Uhuru attended the strictly Roman Catholic Saint Mary’s School in Nairobi and then Amherst College, Massachusetts, United States, where he graduated with a bachelor’s degree in politics and economics. Despite his privileged background, Uhuru’s sociability and fondness for the national favourite Tusker beer has cast him as a man of the people.
In the early 1990s, Uhuru stood with the sons of the Independence nationalists in calling for democratic reform. Among them were Peter Mboya (son of the late Tom Mboya, assassinated in 1969, many say by men close to Kenyatta) and Gem Argwings-Kodhek (son of the late CMG Argwings-Kodhek, himself killed a year earlier in the first of the infamous and politically instigated ‘tragic road accidents’. However, Uhuru remained loyal to the ruling Kenya African National Union and got closer to the then President, Daniel arap Moi, culminating in his failed run for the presidency on the KANU ticket in 2002, which badly split the party.

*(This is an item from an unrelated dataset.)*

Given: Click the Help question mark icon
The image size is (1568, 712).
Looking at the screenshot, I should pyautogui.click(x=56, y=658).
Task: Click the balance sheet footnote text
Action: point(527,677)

At first strongly critical of President Mwai Kibaki’s government, Uhuru helped Raila Odinga’s Orange Democratic Movement to win its constitutional referendum victory. However, in the run-up to the 2007 presidential election, he declared open support for Kibaki. After the December 2007 election violence, Uhuru changed his rhetoric; dropping the inclusivist talk of the Independence nationalists, he became a staunch defender of conservative Kikuyu interests.
Kenyatta was charged along with six others by the International Criminal Court for crimes against humanity linked to the electoral violence. Nonetheless, he stood in the 2013 presidential elections and beat his opponent Odinga (50.07% to 43.28%). Despite pleas by Odinga – who believed the vote had been rigged – for a recount, the Supreme Court judged the election free and fair and Kenyatta was sworn in as President on 9 April 2013.
Kenyatta and his Vice-President, William Ruto, who is also charged with crimes against humanity, are due to appear at the ICC later this year.